Acupuncture and Acupressure
Two related forms of touch therapy are acupuncture and acupressure. Acupuncture is a traditional Chinese medicine whose goal is to correct imbalances in the flow of life energy (chi or qi). It involves inserting fine needles into specific points on the body. Acupressure has the same goal but uses gentle yet deep hand pressure instead.
In 2012, a study detailed results of 29 high-quality acupuncture studies encompassing nearly 18,000 patients. They found acupuncture to relieve pain in several chronic conditions, including osteoarthritis. Another study verified this finding and added that acupuncture excelled at relieving pain associated with osteoarthritis in the knee above standard care or exercise.
This form of therapy has gained popularity in America, with about 60% of Americans believing it to relieve neck and back pain. Chiropractic care is not limited to the neck and back, however. It can adjust wrongly aligned joints and improve the communication of the spine and the nervous system.
Healthcare Research and Quality issued a report in 2010 stating that they found chiropractic care as effective as medication for lower back pain unless you have an active inflammation, fused spine, or osteoporosis in the spine or neck.
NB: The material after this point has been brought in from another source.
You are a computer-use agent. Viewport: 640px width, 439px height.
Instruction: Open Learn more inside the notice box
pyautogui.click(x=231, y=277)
In the same year, Britain released a study and additionally found chiropractic therapy effective for acute and chronic lower back pain, neck pain, and knee pain associated with osteoarthritis.
Also called light touch therapy, is a Japanese form of therapy. It is believed that healing energy can be transmitted from the therapist to the patient to relieve stress and disease.
Reiki is just starting to gain popularity in America; other than claims from the general public, studies have proven to be too small. Those who use Reiki speak of it helping to reduce pain, anxiety, depression, and aid with sleep.
Doctors and touch therapy
Therapeutic touch is being practiced by nurses, occupational therapists, physical therapists, and other medical professionals.
Dr. Ilene Ruhoy Ph.D., M.D, is a neurologist and speaks of the importance of using touch such as hugging for her patients and their families. She may choose to give her patients a hug as a greeting or upon the end of the appointment. She may touch their arm or hand when giving them difficult news. Additionally, she understands the impact of both communicating compassion and support and giving stress-relieving benefits of touch to her patients and their families. She states that all you need to do to connect with a person and reap the rewards of touch is:
- Hug your friends or family 3 – 5 seconds longer than usual.
- Touch someone who is suffering.
- Hold hands with your partner, child, or friend.
Final Thoughts on Why Hugging Is Important
It is sad that touch today is viewed with so much suspicion. As many positive benefits as appropriate touching can have, unwanted or aggressive touching can leave devastating consequences.
Touching is not just beneficial in its sexual form but in many of the simpler ways: touching a hand, shoulder, forearm, giving a hug, an arm around the shoulder, and other small gestures of contact. It goes without saying that you need to read the body language and listen to the recipient of the touching to ensure that they are okay with you specifically touching them. Also, respect where on the body they feel comfortable with as far as touching. This holds true for medical or therapeutic professionals as well.
It is human instinct to want to physically show connection, happiness, comfort, and support to our friends and family. The wide range of benefits go beyond the major therapeutic benefits and include decreasing anxiety, stress, depression, and high blood pressure, and can encourage one to feel positive about themselves and life in general.
The great thing about appropriate touch is that the giver receives the benefits as well. So, go out today and hug someone!